**TEXTAUSZUG**
Jürgen Lewandowski
· 08.03.2023
In den frühen 50er-Jahren war der 356 1500 Super ein Racer, für die Rennstrecke gedacht, vielfach verheizt. Doch dieses Exemplar hat als Zeitkapsel überlebt. Seine Erstbesitzerin hatte nicht Rasen, sondern Reisen im Sinn.
Am 7. März 1955 bestellte Elfriede Becher – die Gattin des Tabak- und Automaten-Großhändlers Ernst Becher aus Winterborn bei Waldbröhl – bei dem Kölner Porsche-Händler Fleischmann ein Porsche-Automobil Typ 356 / Coupe 15oo cm³ Super 70 PS. Schon damals ein seltenes Modell, denn der 1500 Super galt mit seinen 177 km/h Höchstgeschwindigkeit als Rakete unter den 356-Varianten, die bevorzugt von Sportfahrern erworben wurde. Doch Ernst Becher hatte nicht vor, mit seinem 1500 Super auf dem Nürburgring Gas zu geben – er wollte mit seinem Schmuckstück stilvoll in den Urlaub fahren.
Und so stattete er den silbernen 356 – Farbe und Ausstattung wurden erst bei einem Besuch in Zuffenhausen ausgewählt – mit allem aus, was seine Vergnügungsfahrten angenehmer werden ließ. Da war zuerst einmal ein Golde-Schiebedach, dazu kam ein Becker-Mexiko-Autoradio – das samt Antenne mit Kurbelbetrieb so viel wie ein VW Käfer kostete –, zudem verzichtete er auf die Lederausstattung und bestellte stattdessen eine Skai-Kunstleder-Ausstattung, die damals sehr en vogue war.

**DIE AUFGABE**
Schreib den Text über den Porsche 356 1500 Super nach seinem letzten Satz weiter. Die Liste wird hier nicht gebraucht.

**DIE LISTE**
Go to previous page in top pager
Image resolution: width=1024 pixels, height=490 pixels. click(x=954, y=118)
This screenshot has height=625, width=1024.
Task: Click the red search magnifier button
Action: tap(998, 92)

**SCHRIFTLICHE ANTWORT**
Damit nicht genug: Becher orderte spezielle Sonnenblenden, ein Ölthermometer und neben dem Radio montiert eine große Zeituhr. Dazu kam ein ganz besonderer Wunsch: Er hatte sich in die flachen, aerodynamisch verfeinerten Rückspiegel des frisch vorgestellten 550 Spyder verliebt – und so wurde dieser 1500 Super als wahrscheinlich einziges Modell seines Stammes ab Werk mit einem 550-Spyder-Sportspiegel ausgeliefert. Ein Besuch bei Porsche, der sich auf den Kaufpreis auswirkte: Stand in der Bestellung noch ein stattlicher Gesamtpreis von 13.800 Mark, so endete die Summe bei der Auslieferung bei 22.800 Mark. Für die Differenz hätte Becher nahezu ein 356 1100 Coupé erwerben können. Womit dieser 356 1500 Super eines der teuersten Fahrzeuge gewesen sein dürfte, die im Frühsommer 1955 ausgeliefert wurden. Im Mai 1955 war es dann so weit: Am 17. Mai konnte Ernst Becher seinen Traumwagen zulassen – das Kennzeichen: R 723 313.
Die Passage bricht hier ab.